* Records shown
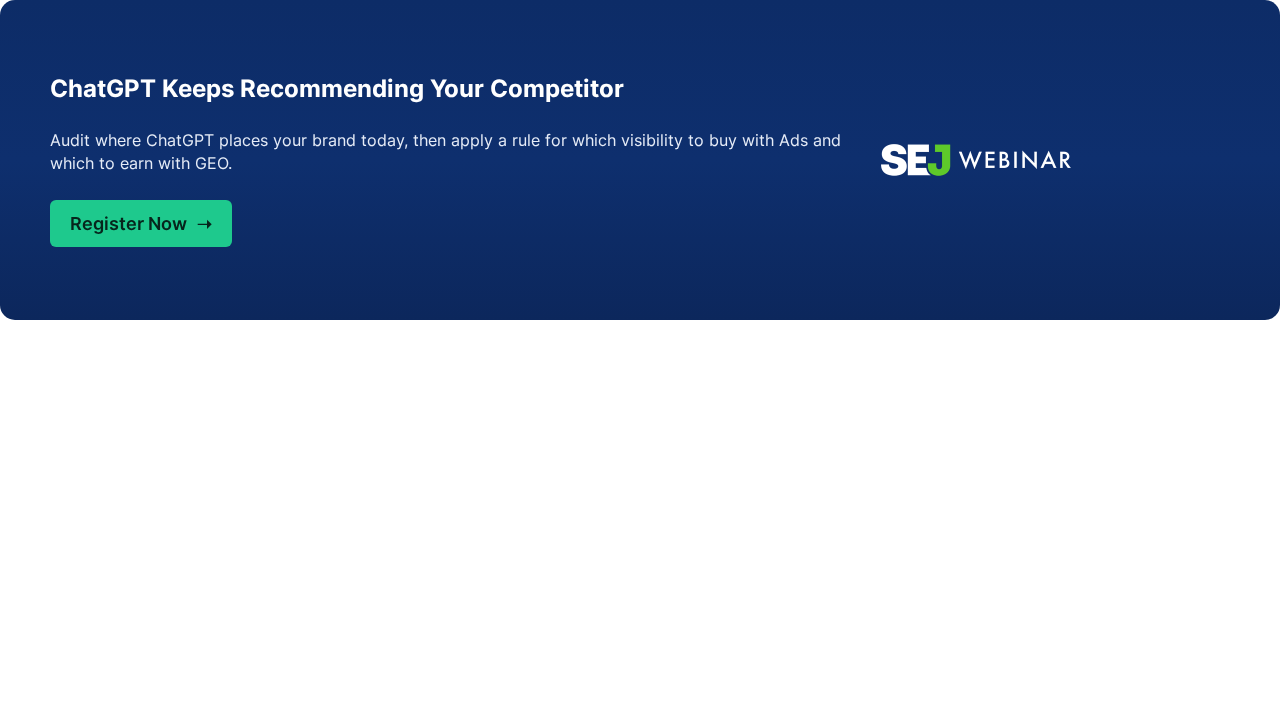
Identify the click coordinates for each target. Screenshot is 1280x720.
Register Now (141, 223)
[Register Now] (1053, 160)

---

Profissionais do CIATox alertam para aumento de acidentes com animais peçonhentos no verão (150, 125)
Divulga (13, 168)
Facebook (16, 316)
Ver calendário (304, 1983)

* What is required
In the listing above, find the line with "Identify the click" and the line with "[Register Now] (1053, 160)"; set down exactly those two lines and every line between them, nothing more.

* Response for this exercise
Identify the click coordinates for each target. Screenshot is 1280x720.
Register Now (141, 223)
[Register Now] (1053, 160)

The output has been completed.